[Problem requirements] Everything in the listing below from the line containing "You are a GUI" through the line containing "549x366 pixels." must be repeated exactly; the remaining lines are not wanted.

[Material supplied]
──────────────────────────────
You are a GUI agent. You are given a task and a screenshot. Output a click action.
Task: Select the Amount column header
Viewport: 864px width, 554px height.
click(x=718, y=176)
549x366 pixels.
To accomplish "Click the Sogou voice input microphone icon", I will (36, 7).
──────────────────────────────
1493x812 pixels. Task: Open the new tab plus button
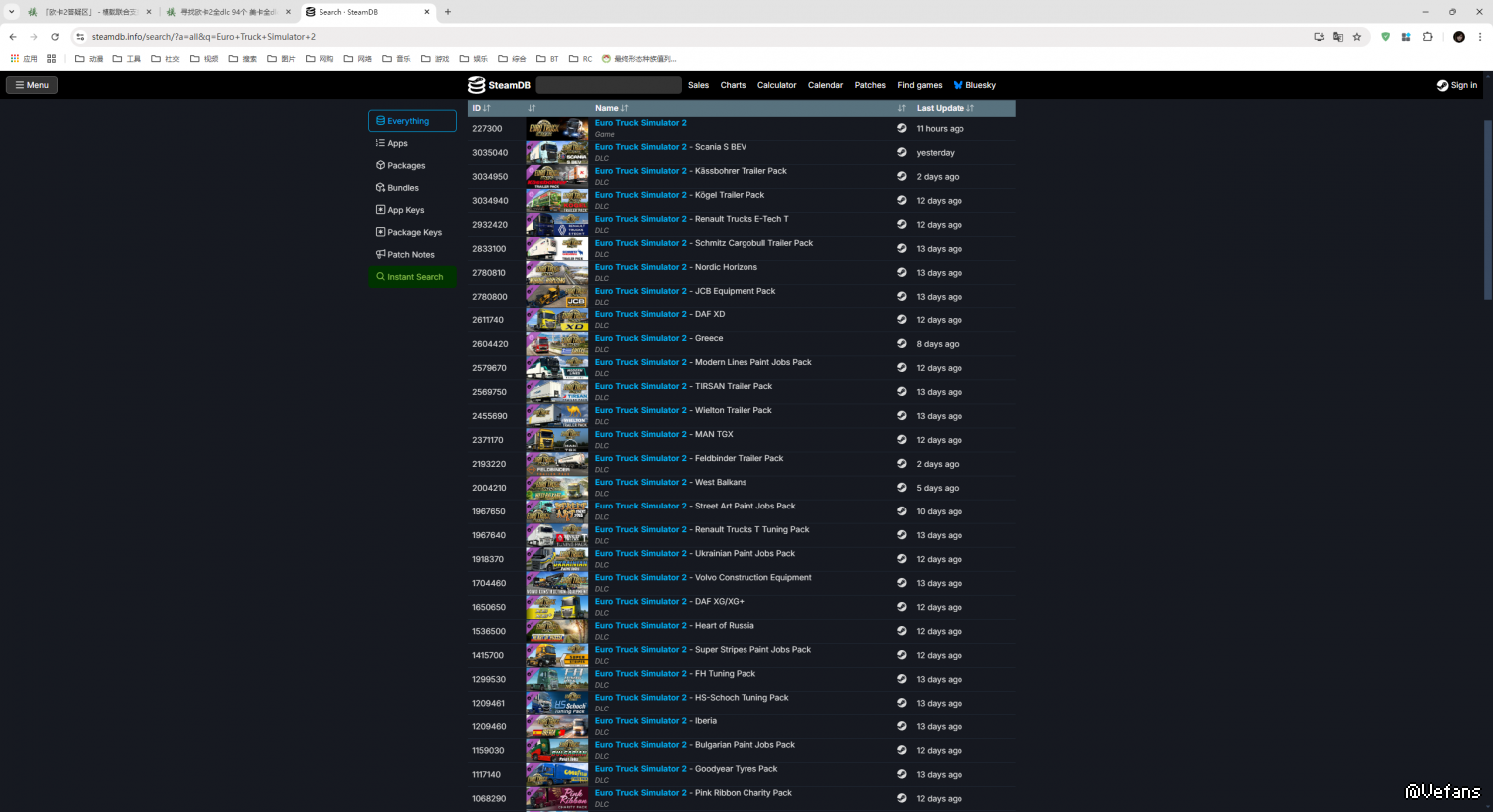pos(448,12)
──────────────────────────────
[Task output]
You are a GUI agent. You are given a task and a screenshot. Output a click action.
Task: Select the Amount column header
Viewport: 864px width, 554px height.
click(x=718, y=176)
549x366 pixels.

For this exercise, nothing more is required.